Xavier Imondo, un enseignant, surveille la forêt vivrière communautaire du potager de 0,1 hectare à la St. Denis Libolina School. La forêt vivrière est constituée d’un mélange de cultures comme la banane, la patate douce, l’hibiscus, la papaye, l’avocat, le piment et plusieurs qui poussent entre des arbres comme la grévillée géante (Grevillea robusta). Cela donne au potage un aspect buissonnant qui attire des espèces fauniques comme les pigeons, les tisserins, les souimangas, les vers de terre, les fourmis blanches, les chenilles, les abeilles mellifères et les criquets.
Monsieur Imondo déclare : « Les forêts vivrières changent la donne pour nos agriculteurs. En plus de fournir aux familles une variété d’aliments, les rivières et les zones humides se rechargent en eau. L’eau est également bonne, car nous n’utilisons pas de produits agrochimiques. »
Karen Nekesa est la coordonnatrice régionale du plaidoyer et des communications au Regional Schools and Colleges Permaculture Programme. Elle affirme que les pratiques agricoles destructives menacent la biodiversité dans l’ensemble de l’Afrique de l’Est. Pour aider la région à se remettre des effets de l’insécurité alimentaire et de la dégradation de l’environnement, l’organisation travaille avec des agriculteurs et des agricultrices du Kenya, de l’Ouganda, la Zambie, du Malawi et du Zimbabwe pour instaurer l’agriculture agroécologique.
En collaboration avec la Turtle Survival Alliance, l’U.S. Fish and Wildlife Service, le Turtle Surveillance et la Rainforest Trust, l’herpétologiste Mathias Behangana soutient que l’aménagement d’aires protégées communautaires est l’initiative la plus prometteuse visant à protéger le trionyx à clapets de Nubie.
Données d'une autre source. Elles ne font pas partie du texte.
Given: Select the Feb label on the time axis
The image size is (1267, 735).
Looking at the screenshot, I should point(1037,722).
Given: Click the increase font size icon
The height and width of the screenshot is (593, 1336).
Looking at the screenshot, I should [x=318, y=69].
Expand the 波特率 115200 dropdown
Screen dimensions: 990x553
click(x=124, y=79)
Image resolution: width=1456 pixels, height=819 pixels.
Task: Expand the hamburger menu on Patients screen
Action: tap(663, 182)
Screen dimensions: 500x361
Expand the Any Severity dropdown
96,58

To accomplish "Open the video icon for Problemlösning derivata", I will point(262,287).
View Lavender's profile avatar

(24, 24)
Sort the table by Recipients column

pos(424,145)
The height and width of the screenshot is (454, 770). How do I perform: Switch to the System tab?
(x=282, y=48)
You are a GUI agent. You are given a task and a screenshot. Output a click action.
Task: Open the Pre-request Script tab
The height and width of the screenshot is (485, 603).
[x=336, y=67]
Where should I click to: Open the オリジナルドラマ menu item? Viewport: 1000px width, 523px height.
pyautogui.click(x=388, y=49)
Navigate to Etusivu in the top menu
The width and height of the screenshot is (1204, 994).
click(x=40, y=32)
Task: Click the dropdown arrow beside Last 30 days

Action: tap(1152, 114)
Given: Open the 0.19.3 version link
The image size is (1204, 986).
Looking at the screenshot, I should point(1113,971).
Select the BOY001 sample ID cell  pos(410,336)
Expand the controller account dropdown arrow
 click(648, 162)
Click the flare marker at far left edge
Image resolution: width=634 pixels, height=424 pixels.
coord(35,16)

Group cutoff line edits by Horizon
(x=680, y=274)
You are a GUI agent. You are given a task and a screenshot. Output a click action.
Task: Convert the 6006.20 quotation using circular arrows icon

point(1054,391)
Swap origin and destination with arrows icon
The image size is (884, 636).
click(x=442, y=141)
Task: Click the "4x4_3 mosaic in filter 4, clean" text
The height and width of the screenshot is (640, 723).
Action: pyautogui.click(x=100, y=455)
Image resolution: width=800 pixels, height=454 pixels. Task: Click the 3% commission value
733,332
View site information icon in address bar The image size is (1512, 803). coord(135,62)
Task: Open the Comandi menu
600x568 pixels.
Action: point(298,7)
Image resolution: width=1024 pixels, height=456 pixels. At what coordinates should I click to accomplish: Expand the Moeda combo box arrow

Mais il s’agit d’un projet à long terme qui nécessite un financement dont ils ne disposent pas pour l’instant.
La réalimentation des zones humides par l’adoption de techniques agricoles comme l’agroforesterie constitue l’une des choses les plus simples que les communautés du bassin du Nil font pour permettre à cette espèce qui habitent les eaux boueuses et les parcelles de papyrus, même si l’amélioration ne se produit pas aussi rapidement comme l’auraient voulu les défenseurs de l’environnement.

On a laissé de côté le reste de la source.